▸ Data provided
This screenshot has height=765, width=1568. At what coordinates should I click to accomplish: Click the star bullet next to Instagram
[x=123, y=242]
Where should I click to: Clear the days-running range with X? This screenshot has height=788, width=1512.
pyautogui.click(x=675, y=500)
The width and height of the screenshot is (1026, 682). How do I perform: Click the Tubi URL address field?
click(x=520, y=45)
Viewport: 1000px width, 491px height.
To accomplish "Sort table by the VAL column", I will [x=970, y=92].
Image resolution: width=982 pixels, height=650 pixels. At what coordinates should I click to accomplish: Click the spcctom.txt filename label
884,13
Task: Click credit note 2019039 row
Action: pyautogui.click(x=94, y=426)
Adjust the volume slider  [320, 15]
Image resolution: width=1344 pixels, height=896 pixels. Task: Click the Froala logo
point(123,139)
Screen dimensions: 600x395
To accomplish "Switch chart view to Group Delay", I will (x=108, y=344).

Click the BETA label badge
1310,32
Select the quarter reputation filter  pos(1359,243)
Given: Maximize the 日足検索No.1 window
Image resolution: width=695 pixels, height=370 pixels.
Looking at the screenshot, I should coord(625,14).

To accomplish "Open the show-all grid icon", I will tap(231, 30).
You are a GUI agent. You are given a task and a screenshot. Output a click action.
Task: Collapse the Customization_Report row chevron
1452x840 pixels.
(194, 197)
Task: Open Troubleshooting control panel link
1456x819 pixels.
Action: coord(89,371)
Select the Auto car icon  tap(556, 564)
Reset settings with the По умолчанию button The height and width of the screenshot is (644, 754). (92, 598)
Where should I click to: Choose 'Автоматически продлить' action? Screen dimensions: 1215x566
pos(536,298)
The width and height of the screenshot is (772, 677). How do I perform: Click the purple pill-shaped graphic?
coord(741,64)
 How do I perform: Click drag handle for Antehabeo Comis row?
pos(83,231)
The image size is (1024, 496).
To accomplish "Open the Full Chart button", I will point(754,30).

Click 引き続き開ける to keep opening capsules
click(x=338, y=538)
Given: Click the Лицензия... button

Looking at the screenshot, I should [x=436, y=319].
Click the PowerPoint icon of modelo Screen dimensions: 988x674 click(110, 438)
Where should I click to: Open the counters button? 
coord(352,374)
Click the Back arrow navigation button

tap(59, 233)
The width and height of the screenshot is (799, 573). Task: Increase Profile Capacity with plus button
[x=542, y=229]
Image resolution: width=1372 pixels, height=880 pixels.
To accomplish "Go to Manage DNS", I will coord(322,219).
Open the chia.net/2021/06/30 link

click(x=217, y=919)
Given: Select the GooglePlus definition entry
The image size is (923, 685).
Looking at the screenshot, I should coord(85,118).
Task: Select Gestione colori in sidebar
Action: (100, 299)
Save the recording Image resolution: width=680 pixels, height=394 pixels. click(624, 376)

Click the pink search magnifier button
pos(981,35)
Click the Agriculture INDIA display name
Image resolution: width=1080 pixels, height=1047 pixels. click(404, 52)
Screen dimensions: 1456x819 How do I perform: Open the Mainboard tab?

▸ Instruction
Extract every item above word for word, keeping each line in its original order and form.

▸ Complete response
This screenshot has height=765, width=1568. At what coordinates should I click to accomplish: Click the star bullet next to Instagram
[x=123, y=242]
Where should I click to: Clear the days-running range with X? This screenshot has height=788, width=1512.
pyautogui.click(x=675, y=500)
The width and height of the screenshot is (1026, 682). How do I perform: Click the Tubi URL address field?
click(x=520, y=45)
Viewport: 1000px width, 491px height.
To accomplish "Sort table by the VAL column", I will [x=970, y=92].
Image resolution: width=982 pixels, height=650 pixels. At what coordinates should I click to accomplish: Click the spcctom.txt filename label
884,13
Task: Click credit note 2019039 row
Action: pyautogui.click(x=94, y=426)
Adjust the volume slider  [320, 15]
Image resolution: width=1344 pixels, height=896 pixels. Task: Click the Froala logo
point(123,139)
Screen dimensions: 600x395
To accomplish "Switch chart view to Group Delay", I will (x=108, y=344).

Click the BETA label badge
1310,32
Select the quarter reputation filter  pos(1359,243)
Given: Maximize the 日足検索No.1 window
Image resolution: width=695 pixels, height=370 pixels.
Looking at the screenshot, I should coord(625,14).

To accomplish "Open the show-all grid icon", I will tap(231, 30).
You are a GUI agent. You are given a task and a screenshot. Output a click action.
Task: Collapse the Customization_Report row chevron
1452x840 pixels.
(194, 197)
Task: Open Troubleshooting control panel link
1456x819 pixels.
Action: coord(89,371)
Select the Auto car icon  tap(556, 564)
Reset settings with the По умолчанию button The height and width of the screenshot is (644, 754). (92, 598)
Where should I click to: Choose 'Автоматически продлить' action? Screen dimensions: 1215x566
pos(536,298)
The width and height of the screenshot is (772, 677). How do I perform: Click the purple pill-shaped graphic?
coord(741,64)
 How do I perform: Click drag handle for Antehabeo Comis row?
pos(83,231)
The image size is (1024, 496).
To accomplish "Open the Full Chart button", I will point(754,30).

Click 引き続き開ける to keep opening capsules
click(x=338, y=538)
Given: Click the Лицензия... button

Looking at the screenshot, I should [x=436, y=319].
Click the PowerPoint icon of modelo Screen dimensions: 988x674 click(110, 438)
Where should I click to: Open the counters button? 
coord(352,374)
Click the Back arrow navigation button

tap(59, 233)
The width and height of the screenshot is (799, 573). Task: Increase Profile Capacity with plus button
[x=542, y=229]
Image resolution: width=1372 pixels, height=880 pixels.
To accomplish "Go to Manage DNS", I will coord(322,219).
Open the chia.net/2021/06/30 link

click(x=217, y=919)
Given: Select the GooglePlus definition entry
The image size is (923, 685).
Looking at the screenshot, I should coord(85,118).
Task: Select Gestione colori in sidebar
Action: (100, 299)
Save the recording Image resolution: width=680 pixels, height=394 pixels. click(624, 376)

Click the pink search magnifier button
pos(981,35)
Click the Agriculture INDIA display name
Image resolution: width=1080 pixels, height=1047 pixels. click(404, 52)
Screen dimensions: 1456x819 How do I perform: Open the Mainboard tab?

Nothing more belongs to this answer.